The vision of personal robots, once confined to the realms of science fiction, is materializing into reality. Before now, our fascination with robots was long-fueled by cinematic portrayals of intelligent and versatile machines: going on a wild adventure with Baymax in “Big Hero 6” or enjoying a peaceful afternoon teatime with adorable WALL-E in the eponymous film. Yet, until recently, the robots we encountered were largely single-purpose entities, lacking the sophistication or autonomy to fulfill our imaginations.
However, the landscape of robotics is undergoing a profound transformation. Engineers are ushering in a new era characterized by the emergence of general-purpose robots – machines endowed with the capability to perform numerous tasks and comprehend human language. These robots represent a paradigm shift in robotics, moving beyond the constraints of predefined functions to embrace adaptability and versatility.

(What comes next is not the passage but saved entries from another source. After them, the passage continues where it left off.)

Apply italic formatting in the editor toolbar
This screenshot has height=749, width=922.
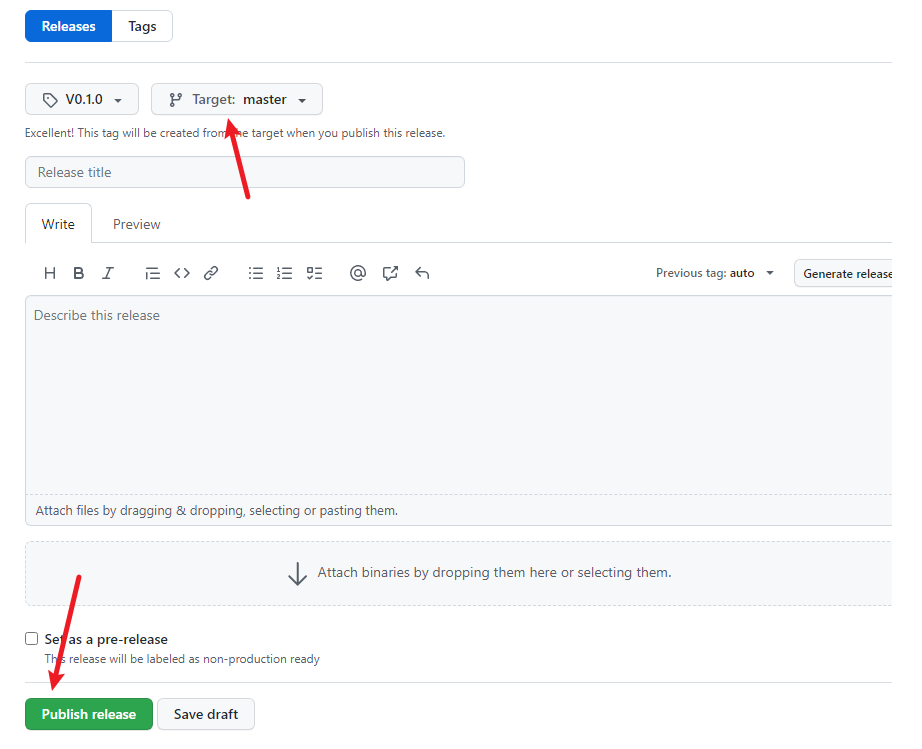pyautogui.click(x=108, y=273)
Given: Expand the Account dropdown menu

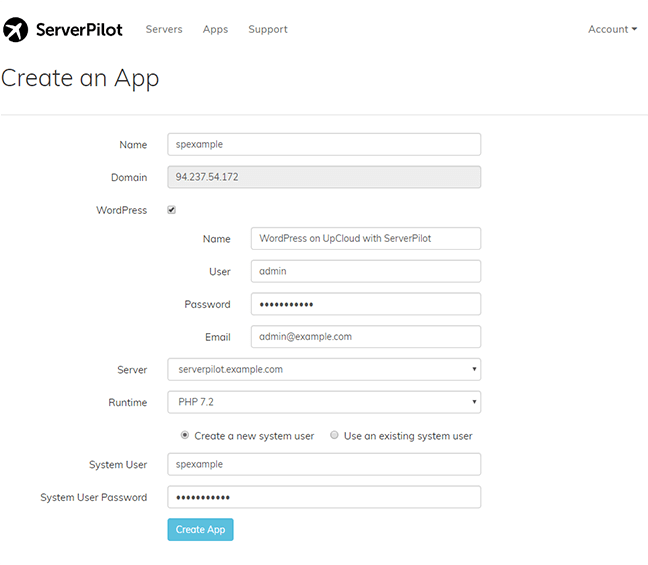Looking at the screenshot, I should (612, 30).
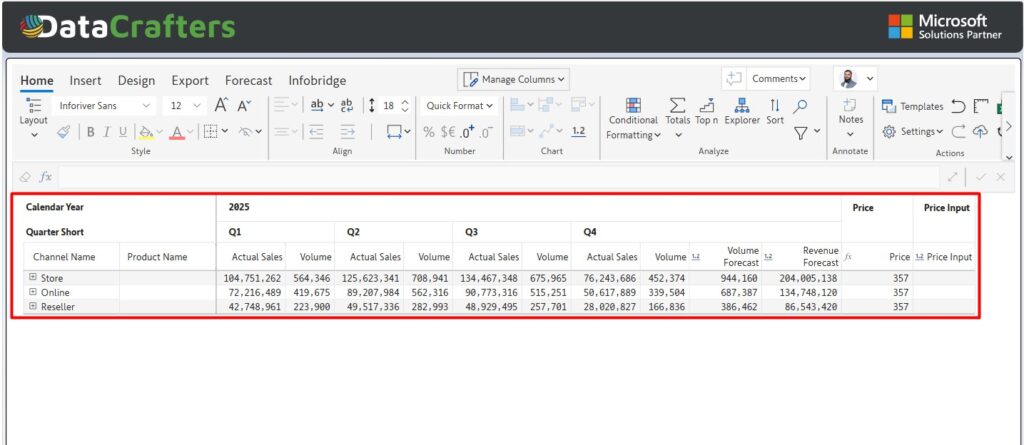The width and height of the screenshot is (1024, 445).
Task: Click the format painter icon
Action: (x=63, y=131)
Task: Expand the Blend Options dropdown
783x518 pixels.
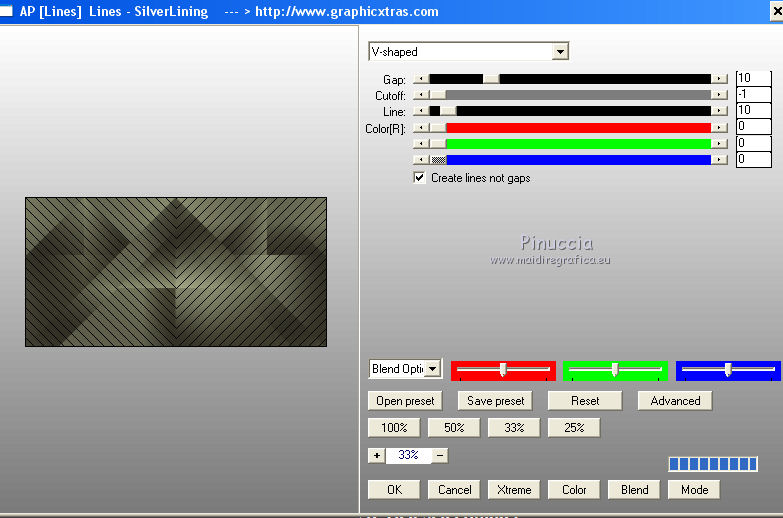Action: [432, 369]
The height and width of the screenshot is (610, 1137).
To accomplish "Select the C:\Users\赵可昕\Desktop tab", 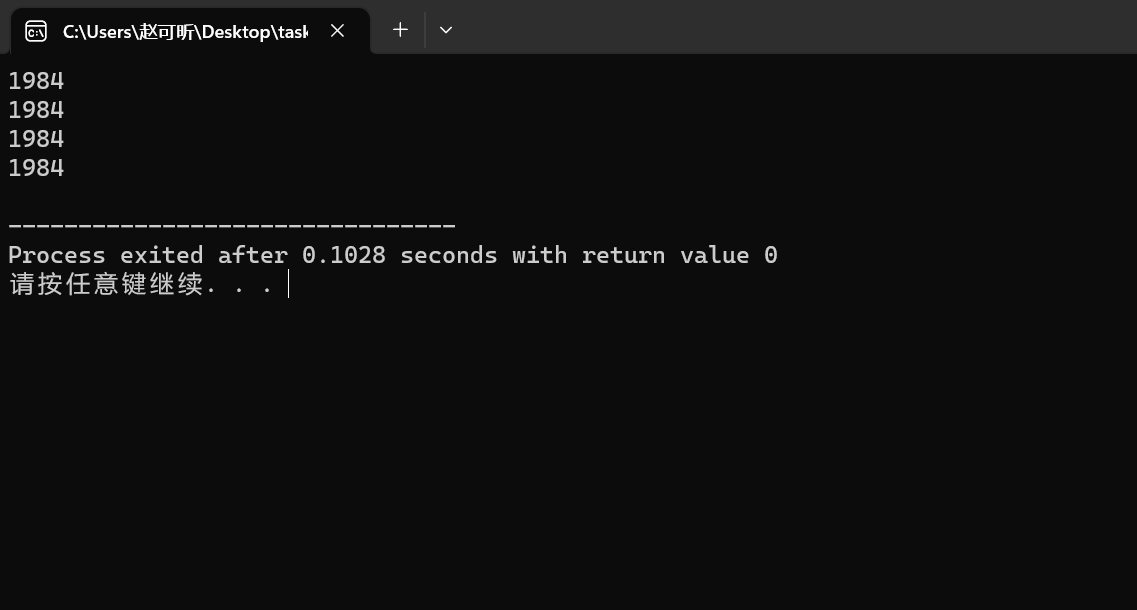I will tap(185, 31).
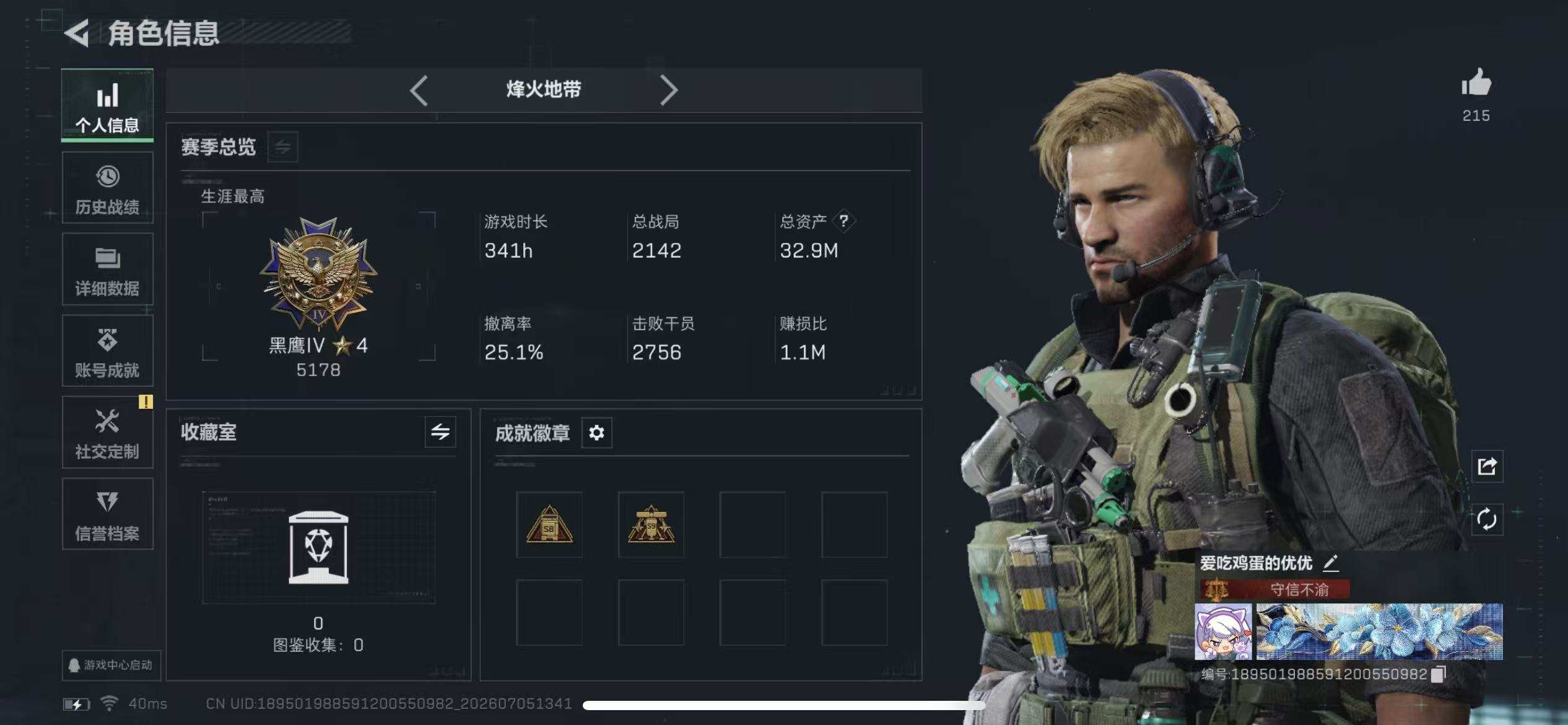Click the 游戏中心启动 button
This screenshot has width=1568, height=725.
click(111, 665)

In the current stage of development, many companies are making general-purpose robots in humanoid form. In December 2023, Tesla announced their new generation of a humanoid robot, “Optimus Gen 2,” and anticipate the beginning of sales in 2025. Also, on May 1, Microsoft revealed that they partnered with Sanctuary AI, an AI startup company, to help develop general-purpose humanoid robots. Microsoft will provide resources for Sanctuary AI to enhance the performance of AI on the robot. Meanwhile, Microsoft has invested in another robotics business, Figure Robotics. The company is developing a humanoid called Figure01, equipped with OpenAI’s ChatGPT.
Among many big tech companies and startups, Toyota Research Institute (TRI) unveiled seemingly the most impressive progress in teaching robots how to behave. On Sept. 29, 2023, TRI announced new generative AI technology to teach robots specific actions, moving closer to building a Large Behavior Model (LBM). Although LBM is an unfamiliar concept, it can be considered analogous to the Large Language Model (LLM) in generative language AI.
Before recent advancements, it was extremely costly to teach robots new behaviors. Engineers had to program detailed actions of robots for hours, and run a myriad of trials to calibrate the movements. Hence, it was more like manipulating robots to perform only the set of course of actions instead of actually teaching the robots.
The technique that TRI developed, however, is much closer to “teaching” robots. The first step to learning a behavior is getting input data from the demonstrations of the instructor. Then, the robot behavior model aligns the data and description of the task. Lastly, it uses a Diffusion Policy, the AI technique that TRI created, to learn the given behavior. Using this method, researchers have already taught the behavior model 60 different dexterous skills, like picking up objects or pouring liquids, without additional coding.
The group of engineers’ next goal is to teach the robot more than 1000 sophisticated skills by the end of the year. It would have been impossible with conventional techniques, but the power of the new technology allows flexibility, reliability, and speed when teaching robots. Learning from camera images and haptic sensors not only helps to bypass the programming step but also assists the robot in interacting and adjusting to the environment, contributing to the reliability and speed of the teaching process.
Besides TRI, other companies like Sanctuary AI are investing billions of dollars and hundreds of experts to build LBM. Although it may take time, researchers know that LBM will change the world just like LLM shocked the world with advanced chat AI. One day soon, we might really have a personal secretary robot, house helper robot or healthcare robot, to reduce our workload and help us enjoy our lives.